11 Gennaio 1972, nasceva ufficialmente lo Repubblica Popolare del Bangladesh, una indipendenza guadagnata al costo di numerose vite dei suoi cittadini dopo una guerra di liberazione durata 9 mesi. Una guerra fratricida tra il territorio del Pakistan occidentale e la sua controparte orientale, conclusasi con la secessione dell’antica regione del Bengala che in lingua Bengalese, prontamente, ha preso il nome di Bangladesh.

La situazione odierna del Bangladesh, per molti aspetti, non differisce dalla quella di partenza, in quanto il paese risulta ancora oggi afflitto da numerosi problemi: un elevato tasso di povertà, una economia ancora prevalentemente basata sull’agricoltura, un territorio ostile frequentemente devastato da cicloni e inondazioni e una crescita demografica incontrollata che a partire dagli anni sessanta ha portato il paese ad diventare il più densamente popolato del mondo.
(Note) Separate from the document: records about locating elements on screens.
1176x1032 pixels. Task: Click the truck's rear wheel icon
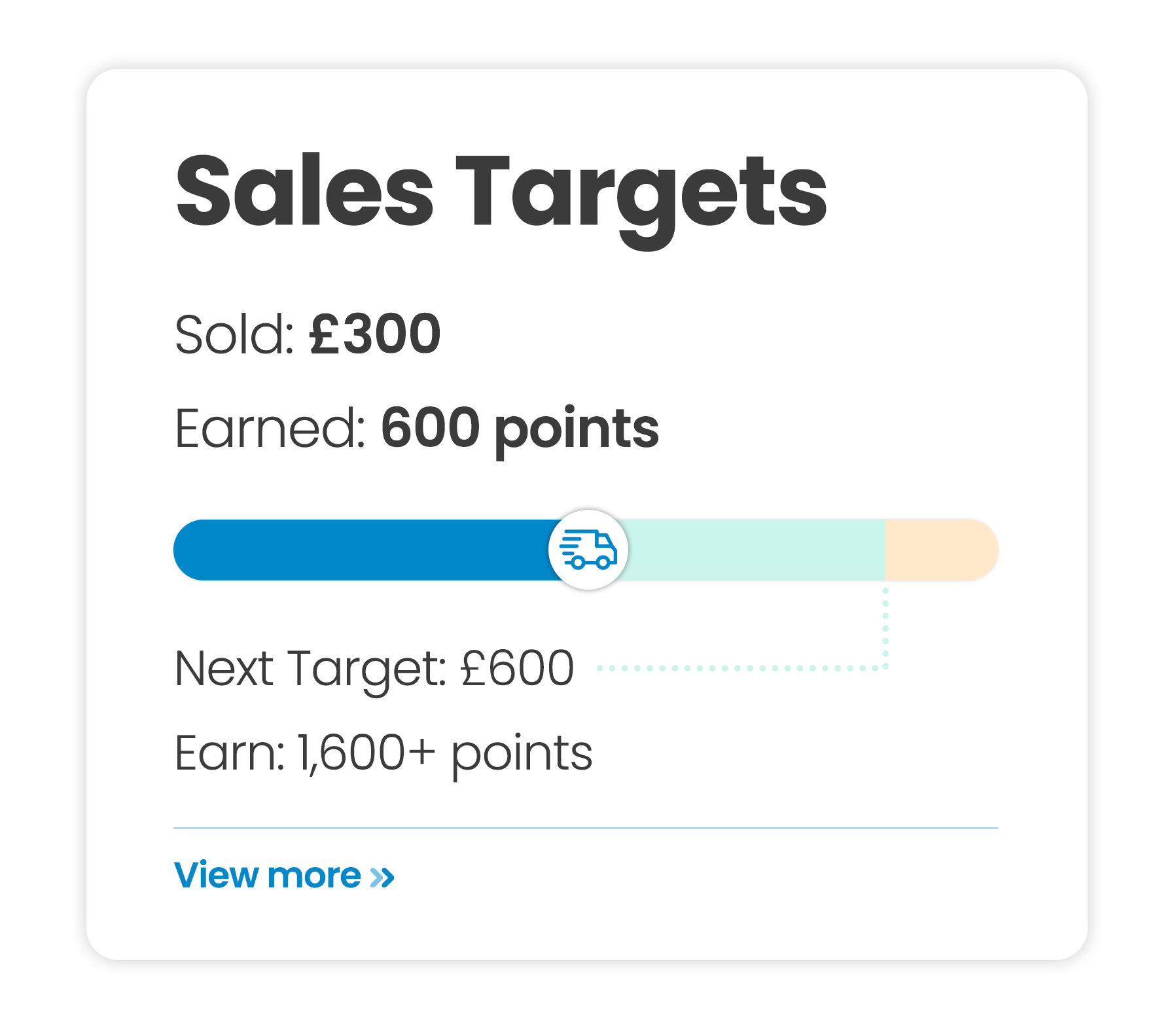578,563
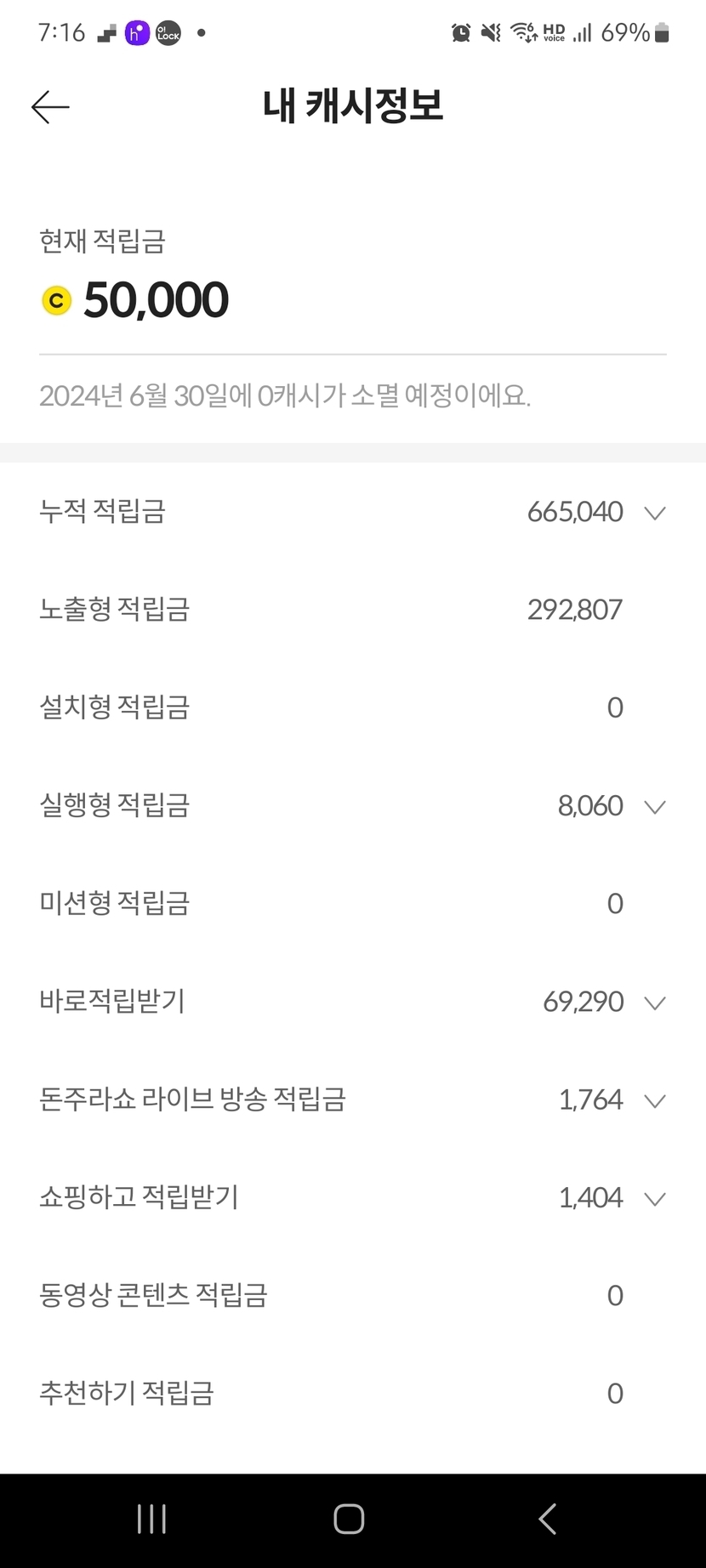Expand the 누적 적립금 details chevron
The image size is (706, 1568).
click(654, 513)
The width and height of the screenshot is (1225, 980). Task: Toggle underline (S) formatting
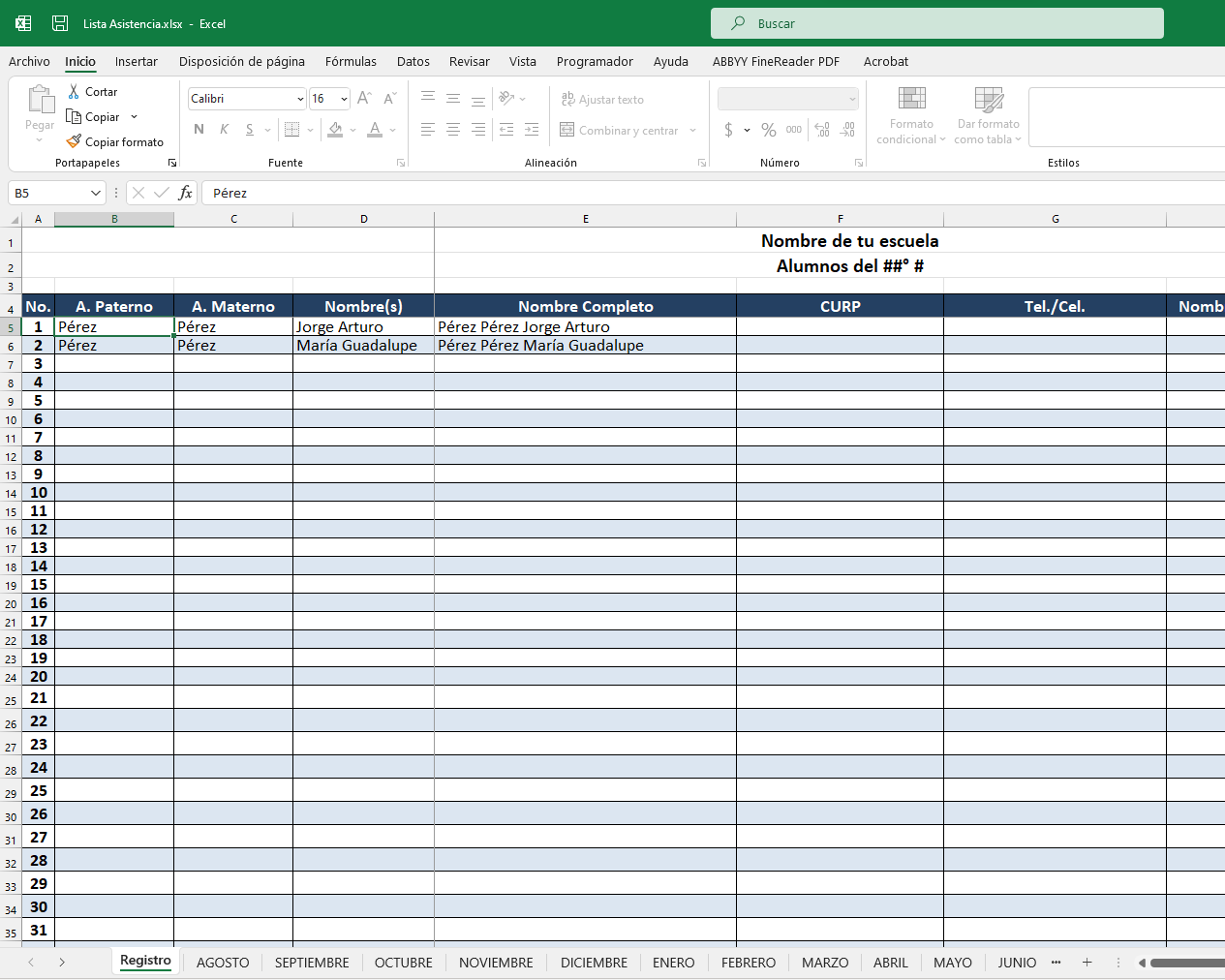pyautogui.click(x=250, y=130)
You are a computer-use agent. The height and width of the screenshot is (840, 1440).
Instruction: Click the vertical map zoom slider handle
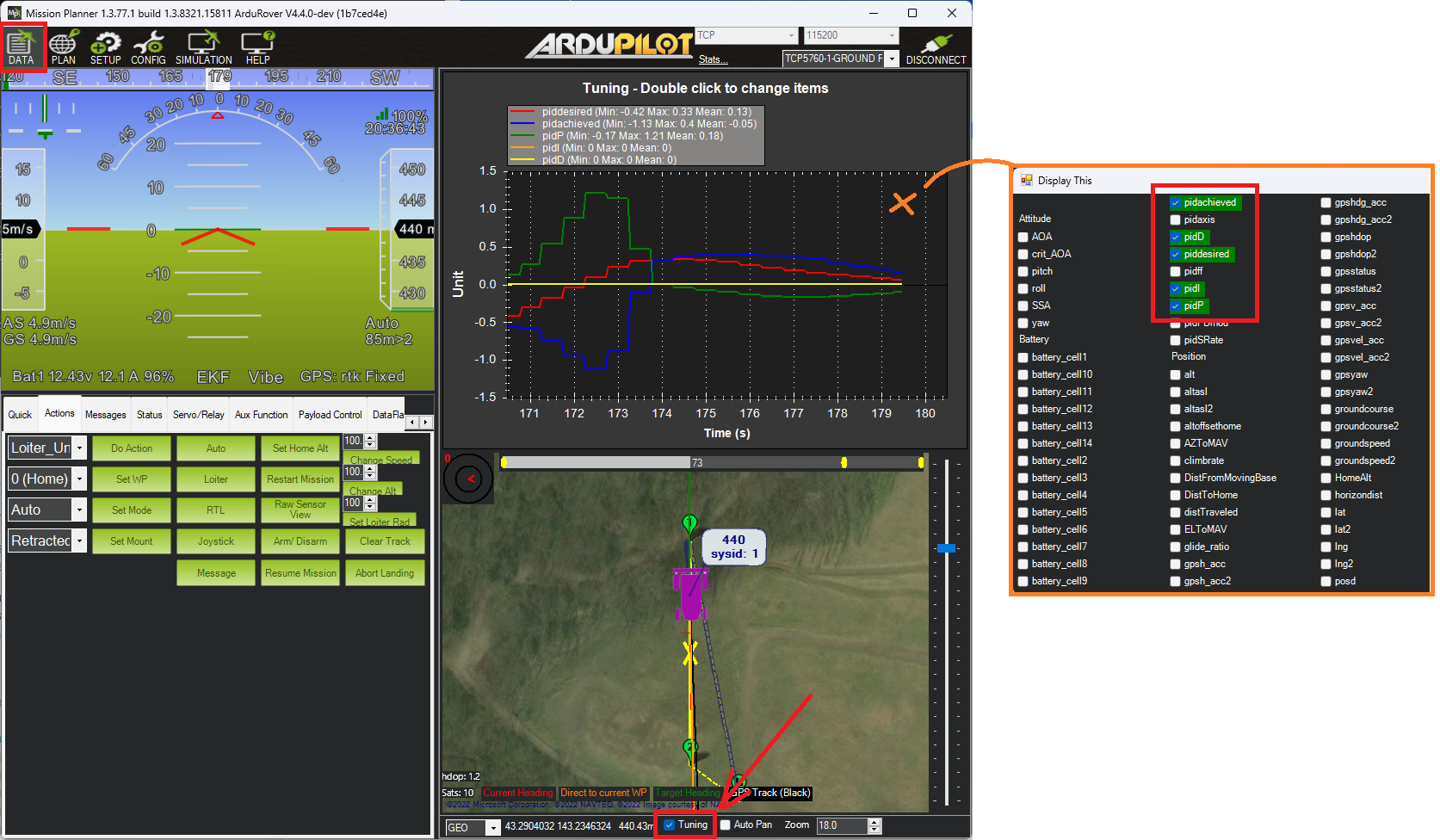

Eppure, Nonostante questi ostacoli, secondo la Banca Mondiale, il paese ha raggiunto un tasso medio di crescita annuo del 5% dal 1990, puntando sull’industria tessile e l’esportazione di alcuni prodotti locali quali la Juta. Un contributo significativo alla crescita e al prestigio del Bangladesh è derivato inoltre dalle opere di finanziamento di Mohammed Junus, che con la fondazione ed il lavoro della sua Grameen Bank ha avviato e sviluppato nuove pratiche applicate di microcredito, essenziale vista la struttura produttiva a basso capitale fisico.

Più recentemente il panorama sociale del Bangladesh ha affrontato la nascita di due nuovi problemi di importanza internazionale.

Essendo il paese a maggioranza Musulmana, sono nati al suo interno svariati gruppi terroristici di matrice Jihadista sulla scia della nascita dello Stato Islamico. Nel 2016 un attentato nella capitale Dacca ha provocato la morte di 24 civili presi in ostaggio, tra cui 9 italiani, l’attentato è stato rivendicato dall’ISIS anche se le autorità hanno dichiarato l’appartenenza degli attentatori al gruppo Jamaat-ul-Mujahideen.

Infine, il Bangladesh ha dovuto sostenere l’accoglimento di circa 625000 profughi Rohingya in fuga dalla confinante Birmania, provocando anche tensioni diplomatiche a causa del presunto ruolo del governo Birmano nella persecuzione.

Viste le numerose debolezze, il paese è rimasto impantanato nello status di “In via di sviluppo”, la sua vulnerabilità lo rende suscettibile alle congiunture internazionali e tuttavia, ciononostante, assieme all’India, rimane un paese chiave nella regione in qualità di alleato del mondo occidentale.